Mais tout cela n’est pas si grave : bientôt, avec le petit 2ème, les « moments pour moi » je ne saurai même plus ce que ça veut dire
Clarinette: déjà, tu vas pouvoir profiter du petit deuxième… Quand on n’a connu que l’autisme, il reste beaucoup de choses à vivre que tu vas pouvoir vivre bientôt. Et ensuite, quand les deux seront assez grands pour jouer ensemble, tu pourras retrouver du temps pour toi!
Courage!
Ah ça oui, du temps pour moi, j’en prend… Sinon ce n’est pas possible! J’ai la chance que Maëlys fasse encore une sieste, donc ce temps là est précieux pour moi. Et le soir quand elle est couchée, c’est aussi un moment rien qu’à moi.
SInon, ça m’arrive de la mettre chez la nounou quelques heures et faire ce que j’ai à faire.. Au début je culpabilisais mais j’ai vite compris que c’était indispensable pour moi, et donc pour ma fille…

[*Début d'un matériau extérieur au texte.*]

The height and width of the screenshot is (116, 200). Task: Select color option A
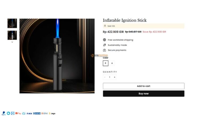(x=112, y=63)
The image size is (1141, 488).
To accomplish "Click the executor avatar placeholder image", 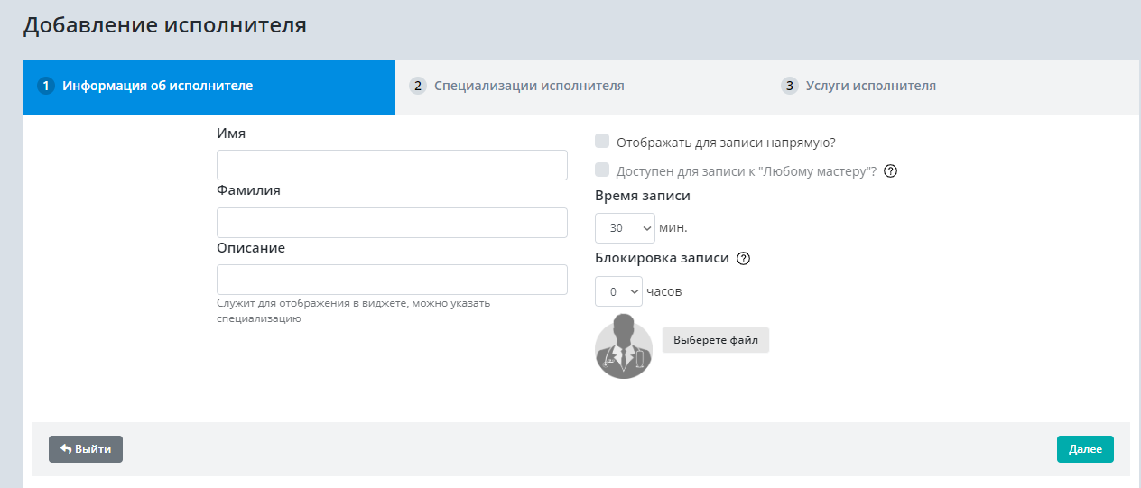I will click(x=624, y=346).
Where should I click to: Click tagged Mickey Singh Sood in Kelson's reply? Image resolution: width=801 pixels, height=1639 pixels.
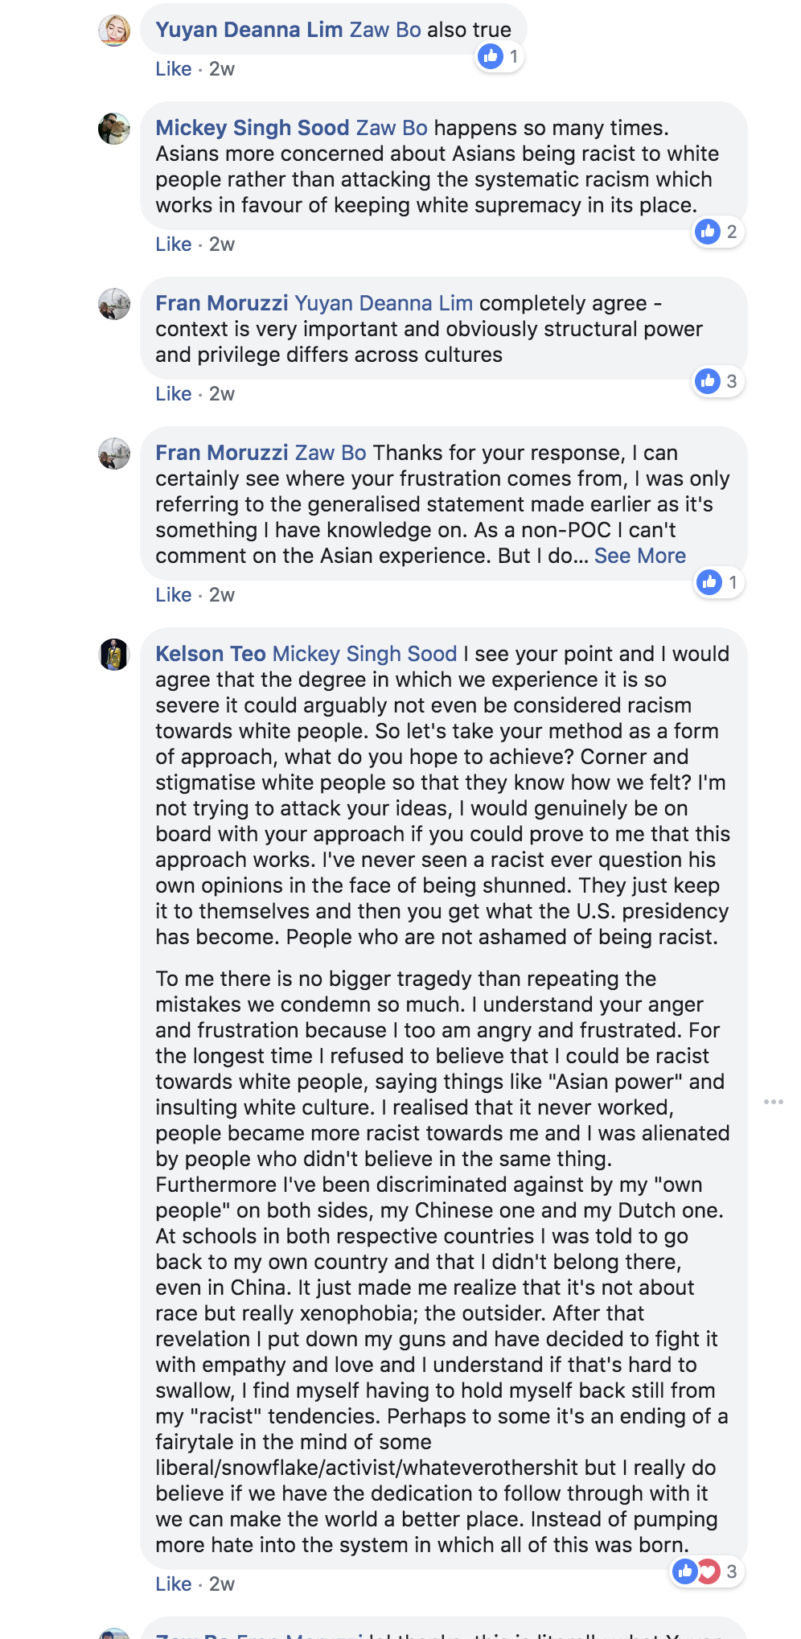click(x=365, y=654)
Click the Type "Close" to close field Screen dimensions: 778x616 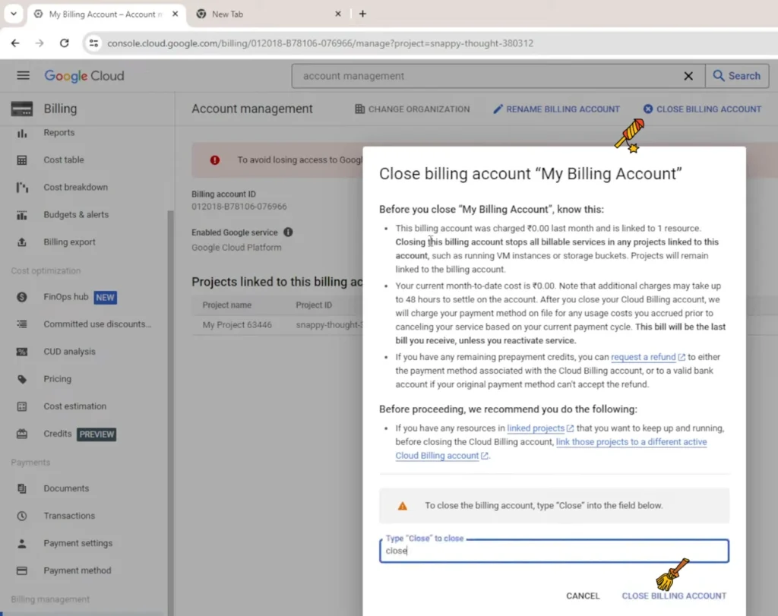[x=553, y=551]
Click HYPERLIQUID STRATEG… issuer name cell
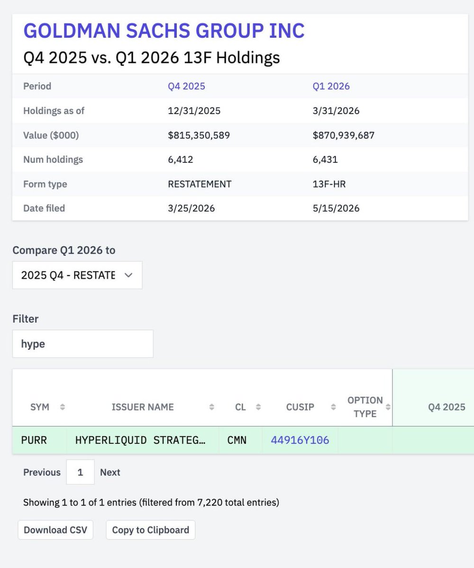 click(x=141, y=440)
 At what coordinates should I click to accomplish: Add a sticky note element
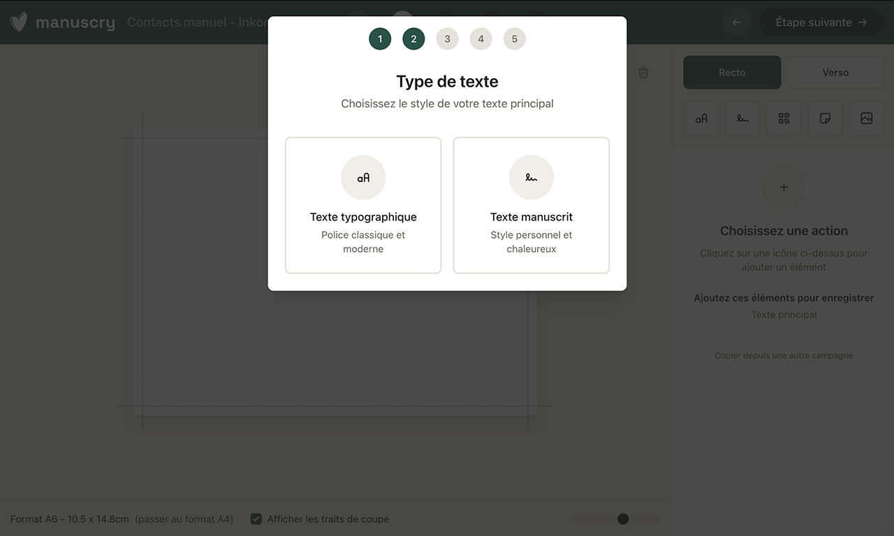point(825,119)
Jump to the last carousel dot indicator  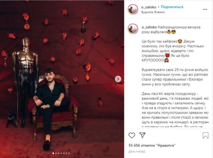(69, 153)
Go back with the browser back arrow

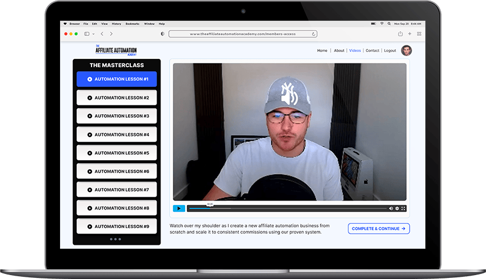[102, 34]
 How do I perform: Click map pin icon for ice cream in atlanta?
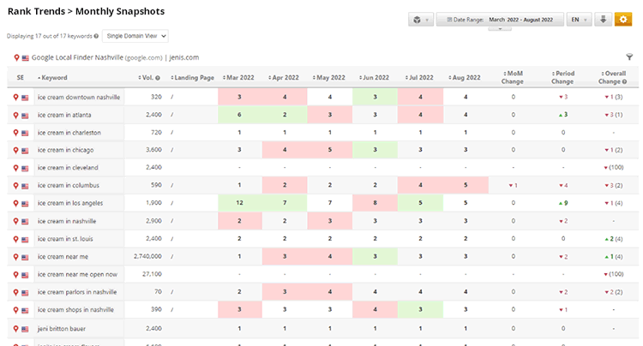click(16, 115)
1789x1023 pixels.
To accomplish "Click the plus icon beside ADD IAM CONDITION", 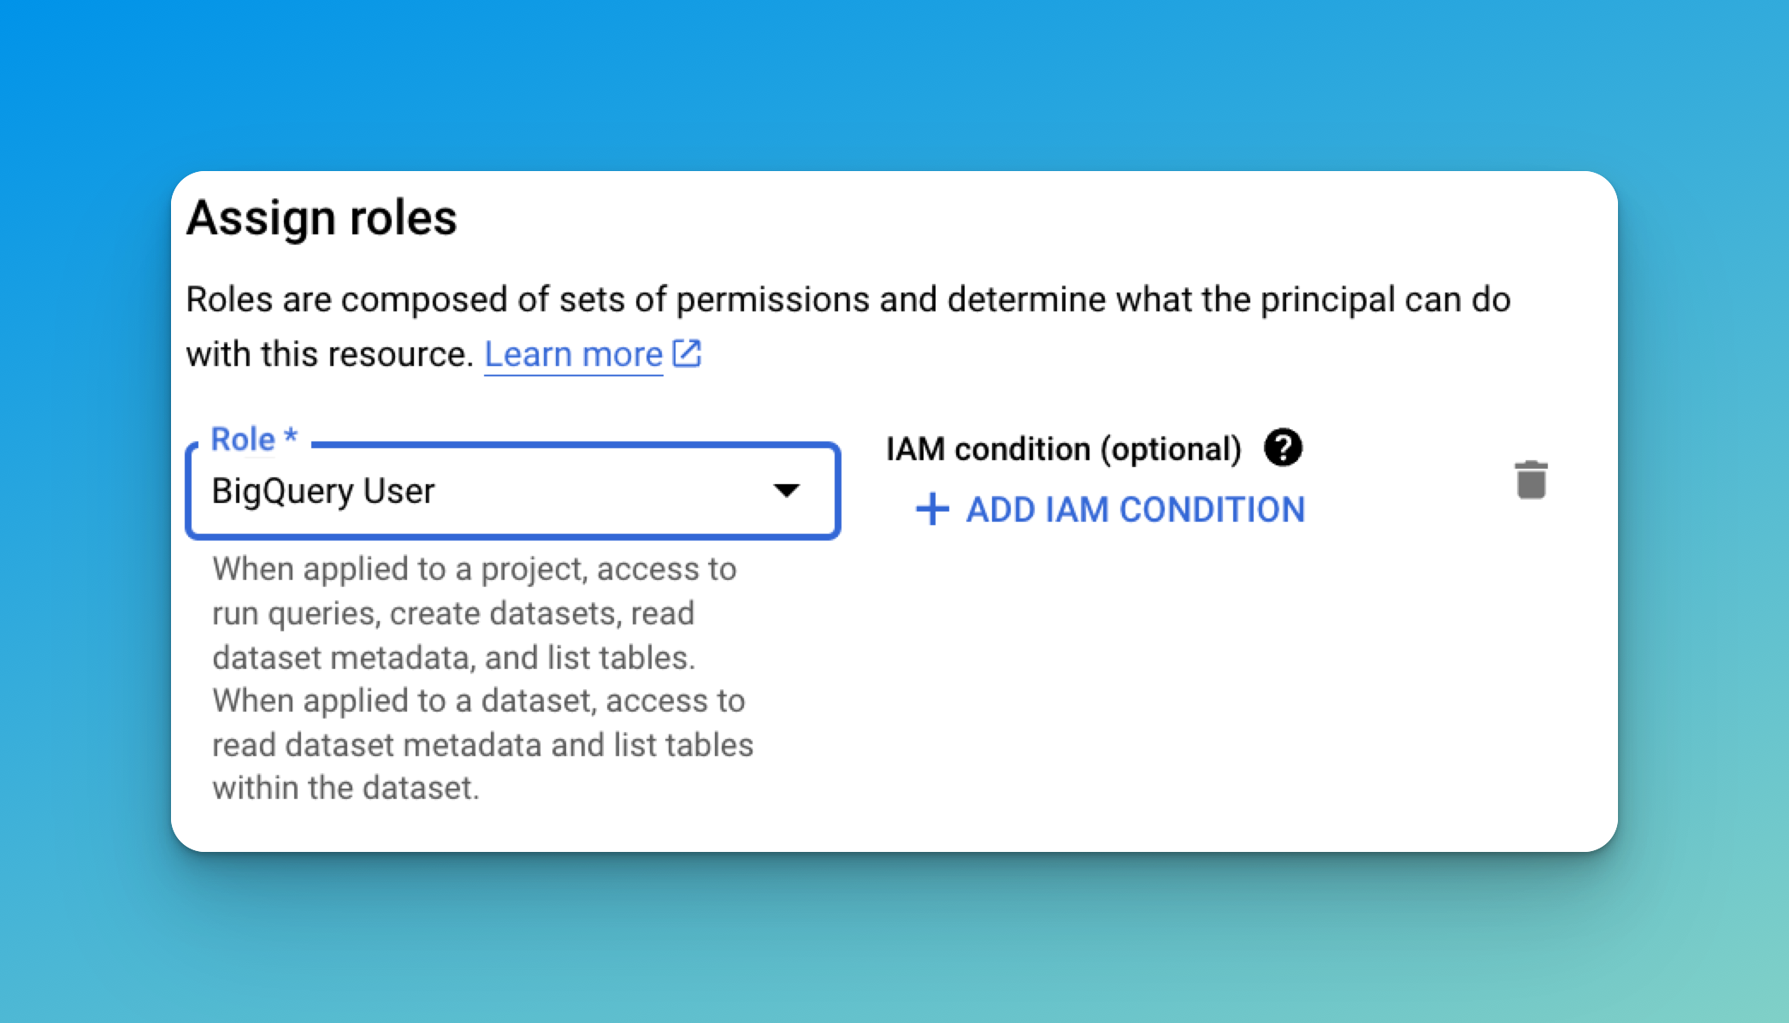I will (932, 509).
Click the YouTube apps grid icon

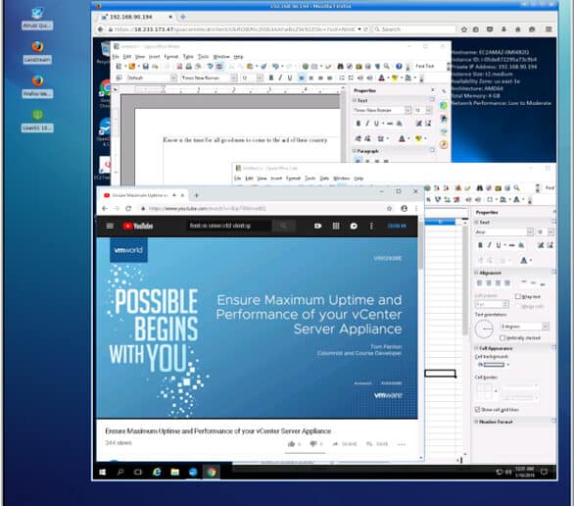[336, 226]
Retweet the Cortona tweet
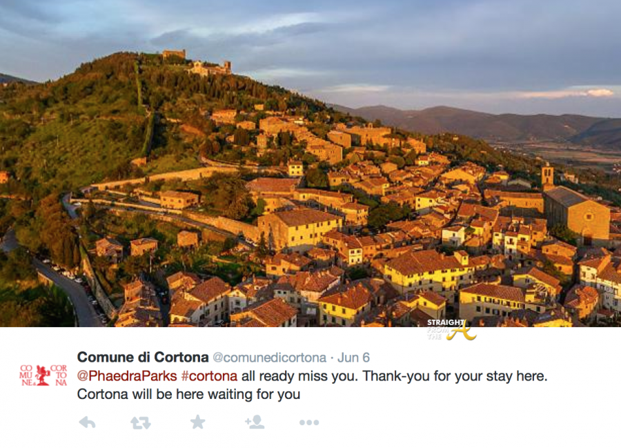Image resolution: width=621 pixels, height=448 pixels. click(141, 422)
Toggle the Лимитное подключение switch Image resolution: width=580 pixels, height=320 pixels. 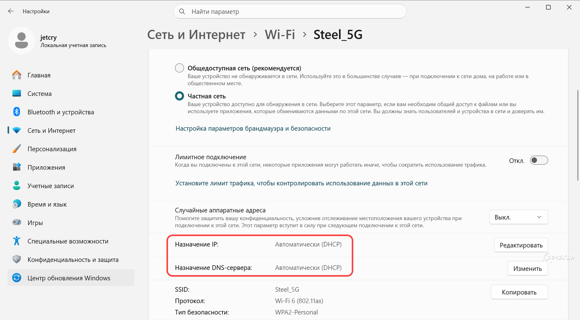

C’est vraiment fondamental ce que tu dis Nathalie de prendre du temps pour soi et je comprends que c’est loin d’être simple au vu des différents témoignages que j’ai lu. Cependant, c’est un objectif à atteindre pour son propre bien être et de celui de sa famille. Je trouve que vous faites tous preuve de beaucoup de courage et qu’il est important d’avoir des moments à soi pour se ressourcer afin d’affronter de nouveau le quotidien.
Mon compagnon m’a quittée,jalousie du temps passé pour mes enfants ou combats pour mon fils TED?
Ce n’est pas une question de sentiments….Ca me bouffe ma vie!
Seule….Aucun soutient de la part de la famille,au contraire.
Après 10 ans de divorce le papa de mes enfants comprend à peine ce que signifie TED…..
J’arrète je ne suis pas marrante en ce moment.
Bonne soirée.
Bon un we sur deux!!!Quand même pour………………moi!Le reste attend:)
Courage Caroline… Je sais que ce n’est pas pareil, mais ici tu as des gens qui t’encouragent!
Caroline, je sais que je ne suis certainement pas la seule à pouvoir t’aider, mais j’ai vécu 3 ans seule avec mon fils, je peux comprendre un peu ce que tu traverses.
Si tu veux parler, je suis là, je te donnerai volontiers mon e-mail perso.
Bisous
Pareil que Caroline peu etre peu t’on louer un super papa ………………lol un peu d’humour
« Le glacier ressemble a la limite qu’il y a entre le conscient et l’inconscient »
J’adore commencer par des citations (j’ai l’air plus sage) j’adore…
La culture c’est comme de la confiture moins on en a, plus on l’étale…
Caroline tu es une grande dame beaucoup d’hommes aurais laissé tombé, ou serait dépressif a ta place ; je trouve que les femmes (y compris la mienne) ont un potentiel de patience et de courage qui dépasse de loin celui des hommes (ce n’est pas misogyne j’espère) je serais incapable d’endurer ce que mon épouse subit comme pression de la part des enfant et surtout de Yasser.
Quelques fois (une a deux fois par mois) je prend mes gosses, on passe toute la journée dehors, et parfois j’en prend un ou deux pour passer la nuit chez ma mère, ou parfois c’est elle qui va chez ces parents et je garde les enfants mais a part dormir ou faire des achats je ne pense pas qu’elle profite pleinement de ces court répit.